[Task inputs Boundary: Start]
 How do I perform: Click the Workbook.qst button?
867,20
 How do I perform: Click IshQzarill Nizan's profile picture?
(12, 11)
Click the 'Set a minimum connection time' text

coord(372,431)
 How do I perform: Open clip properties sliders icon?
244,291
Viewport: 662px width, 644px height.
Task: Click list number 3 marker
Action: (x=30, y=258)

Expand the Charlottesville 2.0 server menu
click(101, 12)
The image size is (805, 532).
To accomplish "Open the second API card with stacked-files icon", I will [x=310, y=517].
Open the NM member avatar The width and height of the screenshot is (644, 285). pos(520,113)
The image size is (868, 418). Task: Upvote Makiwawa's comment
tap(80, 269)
[Task inputs Boundary: End]
[Task inputs Boundary: Start]
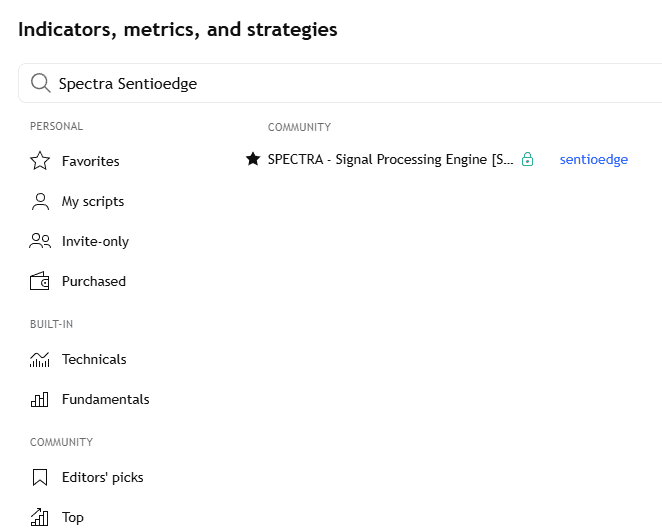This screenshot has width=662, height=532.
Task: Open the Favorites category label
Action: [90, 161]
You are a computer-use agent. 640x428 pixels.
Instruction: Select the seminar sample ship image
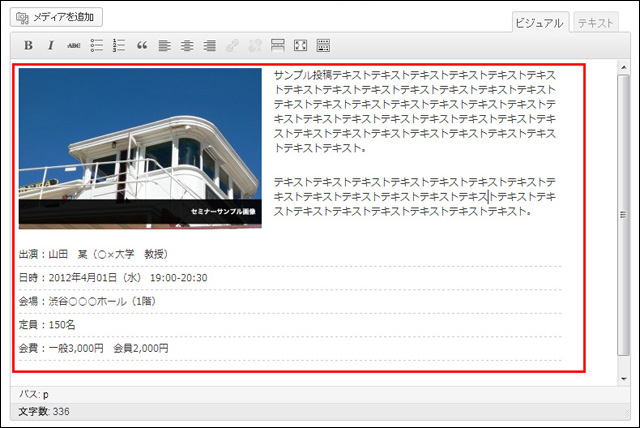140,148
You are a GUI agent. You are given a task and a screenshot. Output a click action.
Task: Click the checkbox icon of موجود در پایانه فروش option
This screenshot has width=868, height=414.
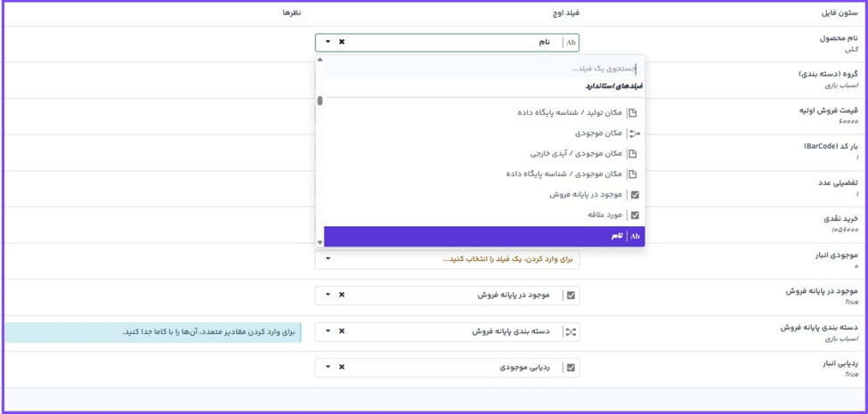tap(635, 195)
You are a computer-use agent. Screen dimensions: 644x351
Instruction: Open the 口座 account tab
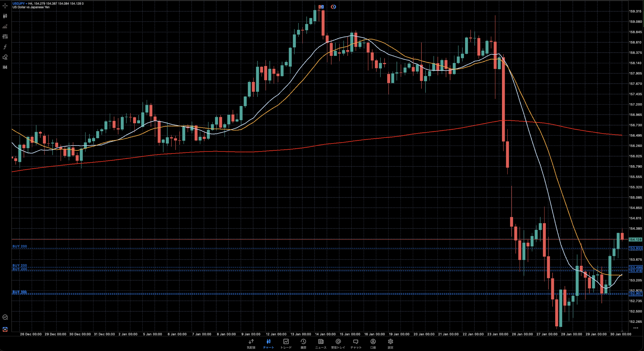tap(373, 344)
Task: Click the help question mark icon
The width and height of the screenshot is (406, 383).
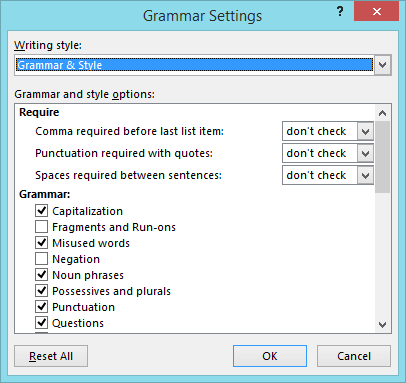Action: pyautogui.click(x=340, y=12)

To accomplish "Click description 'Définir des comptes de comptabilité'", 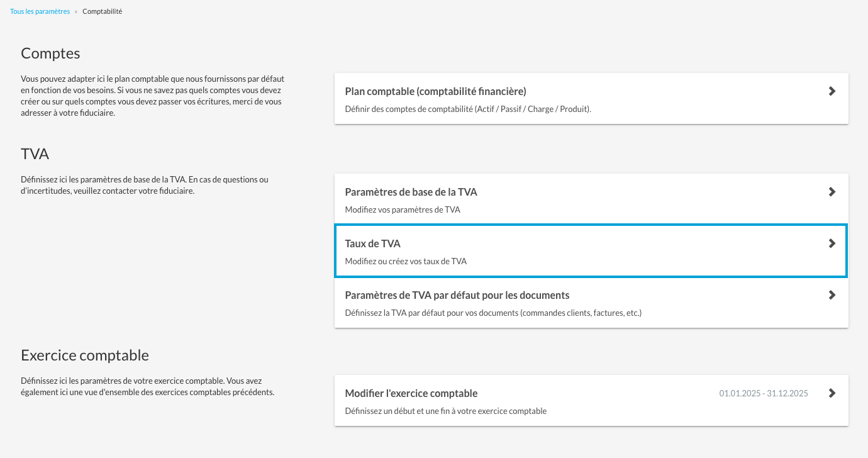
[Task inputs Boundary: End]
Task directions — I need every line of the data that has the word "agent"; please list them.

Task solution —
You are a computer-use agent. 640x428 pixels.
You are a GUI agent. You are given a task and a screenshot. Output a click action.
You are a computer-use agent. Screen dimensions: 644x351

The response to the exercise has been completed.